> **Reading passage**:
----

Showing posts with label Olympics. Show all posts
Showing posts with label Olympics. Show all posts

Saturday, October 27, 2012

World Series thoughts, some of which
are about baseball


Max Scherzer, trendsetter
Every time Detroit pitcher Max Scherzer is interviewed on TV, I can practically hear the internet clog up as people rush to their computers to Google what the heck is going on with his eyes. Scherzer has heterochromia iridum—his eyes are different colors. But not just a little different, as is the case with Jane Seymour and Mila Kunis and Christopher Walken, all of whom (yes, I Googled this) have the same condition. Scherzer’s eyes are wildly different colors—one brilliant blue, the other dark brown. They’re mesmerizing and exquisitely beautiful to look at, and they contrast with each other so drastically that the only similar examples on the Wikipedia page are white cats and Malamutes. I predict that, thanks to Scherzer, mismatched eye color will soon be the hot new fashion trend. Contact lens moguls are watching this World Series, rubbing their hands in greedy glee.

----

> **Information supplied**:
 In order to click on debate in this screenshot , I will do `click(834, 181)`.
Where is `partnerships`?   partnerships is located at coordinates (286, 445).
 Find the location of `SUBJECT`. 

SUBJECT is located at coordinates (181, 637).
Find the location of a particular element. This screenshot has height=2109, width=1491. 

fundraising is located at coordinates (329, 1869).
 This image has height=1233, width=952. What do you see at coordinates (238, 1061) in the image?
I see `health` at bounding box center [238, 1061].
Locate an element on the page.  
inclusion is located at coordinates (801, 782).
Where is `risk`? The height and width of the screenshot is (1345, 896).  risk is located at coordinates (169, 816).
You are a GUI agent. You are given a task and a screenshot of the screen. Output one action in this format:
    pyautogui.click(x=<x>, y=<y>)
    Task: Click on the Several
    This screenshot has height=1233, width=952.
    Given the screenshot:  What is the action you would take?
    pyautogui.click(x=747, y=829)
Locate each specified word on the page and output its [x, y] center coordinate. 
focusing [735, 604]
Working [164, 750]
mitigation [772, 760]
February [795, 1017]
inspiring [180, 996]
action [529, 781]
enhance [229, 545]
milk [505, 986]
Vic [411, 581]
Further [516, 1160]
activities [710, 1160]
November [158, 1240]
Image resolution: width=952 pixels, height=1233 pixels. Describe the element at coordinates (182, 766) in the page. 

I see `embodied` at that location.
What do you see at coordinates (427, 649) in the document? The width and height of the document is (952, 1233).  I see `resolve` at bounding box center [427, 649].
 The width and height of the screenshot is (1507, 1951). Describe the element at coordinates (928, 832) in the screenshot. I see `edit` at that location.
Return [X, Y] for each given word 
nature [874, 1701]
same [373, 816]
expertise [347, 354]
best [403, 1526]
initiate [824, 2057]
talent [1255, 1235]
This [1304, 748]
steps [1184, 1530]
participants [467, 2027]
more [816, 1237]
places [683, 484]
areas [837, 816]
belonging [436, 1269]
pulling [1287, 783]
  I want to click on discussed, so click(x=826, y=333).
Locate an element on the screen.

----

> **Description of the task**: Extend the blog post of World Series thoughts, starting after its last sentence about contact lens moguls watching the games.

> **Task result**:
The magic necklaces are back
A few years ago, I ridiculed the Texas Rangers for wearing ropey magnetic necklaces during the playoffs. They lost anyway, and I had fun immaturely taunting the TV—“Where are your magic necklaces now?” But the necklaces are back with a vengeance: More than half of the players in this year’s World Series are wearing them—sometimes two or three at a time, as if they had sailboats tethered to them, bobbing around just offscreen. The magnetic necklaces are said to improve circulation and help players recover more quickly from injury, and I know these guys have to do everything they can to stay healthy and make enough money to last them the rest of their lives. But every time I see one of those necklaces, I wonder if, under his socks, the player also has those Kinoki “detoxifying” pads stuck to the bottoms of his feet.


What we look like at 5,000 frames per second
In this year’s postseason, Fox Sports is debuting its new toy: a super-slow-motion camera that takes an astonishing 5,000 frames per second. This is not the first time this year we’ve seen that technology—NBC trotted out a couple of super-slo-mo cameras at the Olympics. But NBC used them for evil, often to show—and make fun of—the contorted faces of gymnasts and divers as they torqued their bodies into unnatural twists. But Fox has managed to make their baseball slo-mo shots beautiful: the rippling muscles of a batter’s arms, the flex and bend of the bat as it contacts the ball, and that fantastic, iconic shot of Giants pitcher Sergio Romo yelling in the rain just after he closed out the final game of the NLCS. Of course they have to occasionally show us grotesque shots of pitchers practically breaking their elbows while throwing fastballs, but that’s nothing new. All I can say is, thank God these cameras weren’t around when Joe Theismann broke his leg.

 


Go, Sleet!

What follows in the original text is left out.